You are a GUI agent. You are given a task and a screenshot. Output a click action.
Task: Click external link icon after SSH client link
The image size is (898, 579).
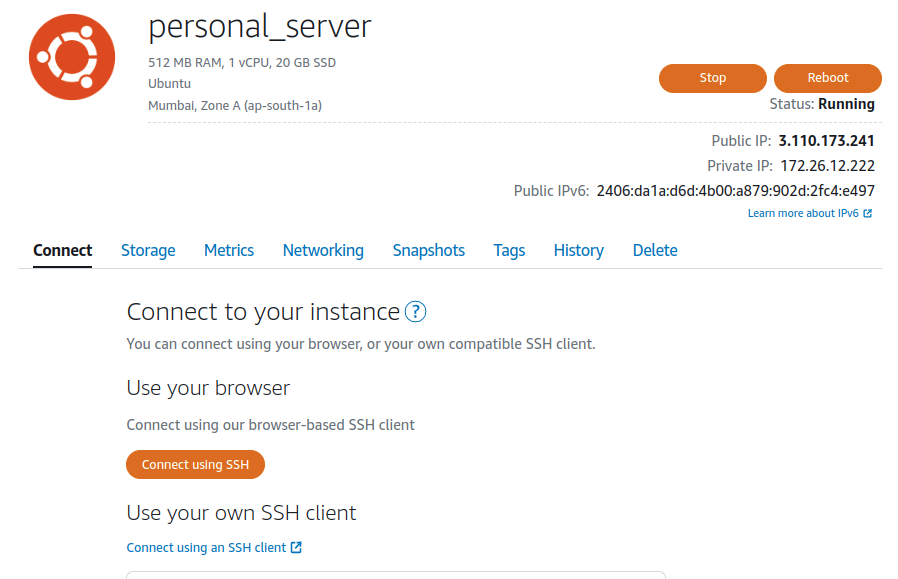click(296, 548)
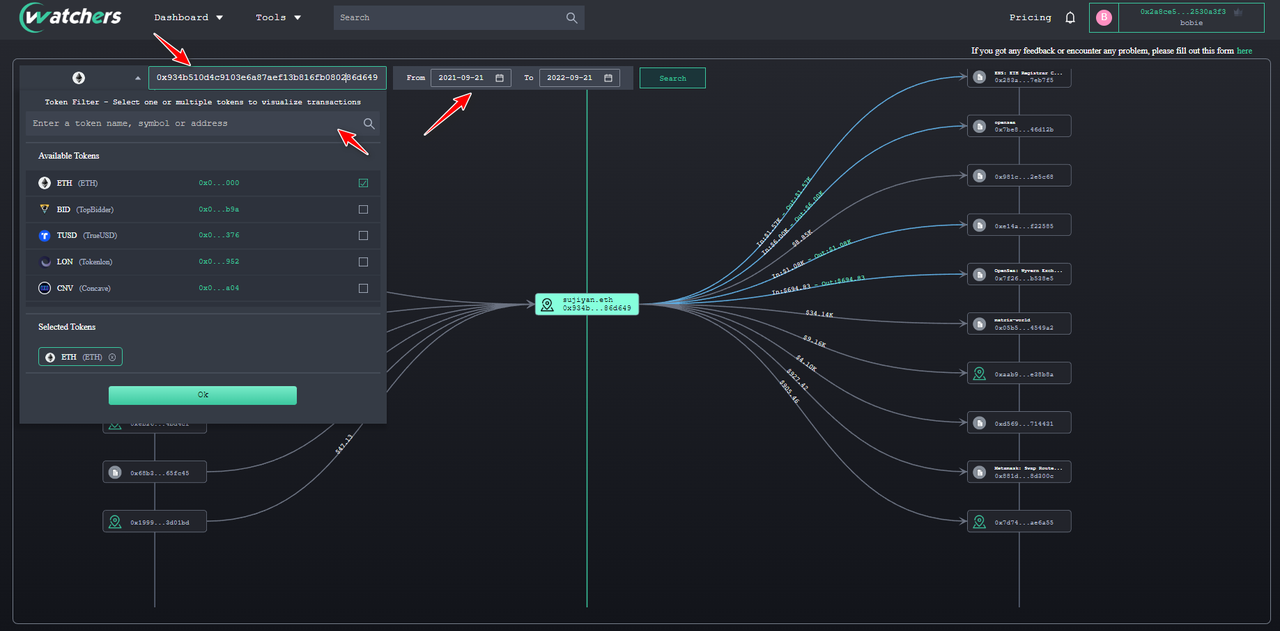The height and width of the screenshot is (631, 1280).
Task: Open the From date calendar icon
Action: click(499, 78)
-----
* **Activity**: Each record above needs to be transcribed word for word, with its pictures omitted.

* **Solved problem**:
You are a GUI agent. You are given a task and a screenshot. Output a click action.
Task: Click external link icon after SSH client link
The image size is (898, 579).
click(296, 548)
The height and width of the screenshot is (631, 1280).
Task: Open the From date calendar icon
Action: click(499, 78)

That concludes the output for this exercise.